PROVIDED INFORMATION
== == ==

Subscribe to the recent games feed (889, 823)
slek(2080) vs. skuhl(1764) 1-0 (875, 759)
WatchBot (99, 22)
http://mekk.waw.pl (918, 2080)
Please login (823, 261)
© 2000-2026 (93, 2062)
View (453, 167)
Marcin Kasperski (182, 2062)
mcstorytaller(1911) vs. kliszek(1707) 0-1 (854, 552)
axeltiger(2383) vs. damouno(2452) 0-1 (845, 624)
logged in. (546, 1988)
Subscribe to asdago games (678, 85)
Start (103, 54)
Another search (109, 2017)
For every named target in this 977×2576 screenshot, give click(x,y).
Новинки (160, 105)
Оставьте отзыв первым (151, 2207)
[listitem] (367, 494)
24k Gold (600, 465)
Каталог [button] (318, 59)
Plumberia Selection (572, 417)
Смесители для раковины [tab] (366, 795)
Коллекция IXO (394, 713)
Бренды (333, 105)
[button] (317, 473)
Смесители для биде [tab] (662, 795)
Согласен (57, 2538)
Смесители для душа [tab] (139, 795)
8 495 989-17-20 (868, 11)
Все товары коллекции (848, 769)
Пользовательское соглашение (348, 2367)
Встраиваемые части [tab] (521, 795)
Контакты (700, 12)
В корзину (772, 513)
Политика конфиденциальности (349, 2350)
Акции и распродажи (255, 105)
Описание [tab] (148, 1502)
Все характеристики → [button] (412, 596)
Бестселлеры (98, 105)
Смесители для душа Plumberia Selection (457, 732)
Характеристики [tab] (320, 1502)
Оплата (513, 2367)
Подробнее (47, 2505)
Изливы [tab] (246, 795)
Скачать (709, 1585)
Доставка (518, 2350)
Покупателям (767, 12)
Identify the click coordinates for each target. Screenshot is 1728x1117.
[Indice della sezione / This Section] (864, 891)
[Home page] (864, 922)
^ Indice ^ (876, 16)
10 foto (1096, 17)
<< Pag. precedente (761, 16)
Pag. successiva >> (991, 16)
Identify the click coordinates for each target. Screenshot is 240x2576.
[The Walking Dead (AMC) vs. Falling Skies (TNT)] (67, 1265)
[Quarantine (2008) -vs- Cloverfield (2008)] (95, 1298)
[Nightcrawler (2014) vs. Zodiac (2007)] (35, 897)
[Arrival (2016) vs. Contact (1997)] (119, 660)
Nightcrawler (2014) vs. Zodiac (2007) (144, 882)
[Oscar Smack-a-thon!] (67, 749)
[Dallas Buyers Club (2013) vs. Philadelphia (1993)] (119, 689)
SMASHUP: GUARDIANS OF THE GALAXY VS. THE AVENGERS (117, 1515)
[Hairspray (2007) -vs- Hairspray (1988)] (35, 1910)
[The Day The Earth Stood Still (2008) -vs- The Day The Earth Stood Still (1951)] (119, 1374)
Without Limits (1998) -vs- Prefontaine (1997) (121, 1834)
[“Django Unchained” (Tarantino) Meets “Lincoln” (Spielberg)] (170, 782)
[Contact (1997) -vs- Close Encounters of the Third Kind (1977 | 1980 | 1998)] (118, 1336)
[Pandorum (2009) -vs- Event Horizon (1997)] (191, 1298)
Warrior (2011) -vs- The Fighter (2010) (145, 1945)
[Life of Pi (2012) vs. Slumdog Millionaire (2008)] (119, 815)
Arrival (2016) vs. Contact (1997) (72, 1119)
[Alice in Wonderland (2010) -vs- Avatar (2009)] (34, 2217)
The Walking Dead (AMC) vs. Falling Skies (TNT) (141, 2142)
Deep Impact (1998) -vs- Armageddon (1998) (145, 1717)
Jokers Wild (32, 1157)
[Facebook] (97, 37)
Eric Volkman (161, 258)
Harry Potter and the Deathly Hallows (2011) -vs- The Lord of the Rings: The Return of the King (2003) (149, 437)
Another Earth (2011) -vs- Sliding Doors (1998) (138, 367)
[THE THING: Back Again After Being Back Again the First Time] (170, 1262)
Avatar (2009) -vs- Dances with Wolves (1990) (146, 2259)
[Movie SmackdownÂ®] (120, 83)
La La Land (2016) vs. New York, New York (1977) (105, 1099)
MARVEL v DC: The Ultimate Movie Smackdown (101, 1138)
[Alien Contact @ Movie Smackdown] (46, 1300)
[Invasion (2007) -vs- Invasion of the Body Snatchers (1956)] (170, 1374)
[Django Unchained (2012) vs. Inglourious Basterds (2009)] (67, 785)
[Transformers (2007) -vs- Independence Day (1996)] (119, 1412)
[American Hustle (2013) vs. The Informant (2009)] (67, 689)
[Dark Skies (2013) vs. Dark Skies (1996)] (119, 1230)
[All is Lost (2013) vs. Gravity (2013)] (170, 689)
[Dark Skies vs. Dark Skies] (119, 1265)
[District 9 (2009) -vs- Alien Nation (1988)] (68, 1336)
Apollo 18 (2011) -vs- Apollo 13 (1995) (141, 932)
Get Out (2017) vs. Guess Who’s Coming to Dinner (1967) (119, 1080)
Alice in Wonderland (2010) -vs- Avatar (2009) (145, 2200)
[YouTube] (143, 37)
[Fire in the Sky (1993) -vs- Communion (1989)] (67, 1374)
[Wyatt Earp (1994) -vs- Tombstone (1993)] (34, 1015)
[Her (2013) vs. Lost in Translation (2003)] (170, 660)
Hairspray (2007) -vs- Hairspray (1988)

== == ==

Pull every line containing the word "Movie" out of the material.

[Movie SmackdownÂ®] (120, 83)
MARVEL v DC: The Ultimate Movie Smackdown (101, 1138)
[Alien Contact @ Movie Smackdown] (46, 1300)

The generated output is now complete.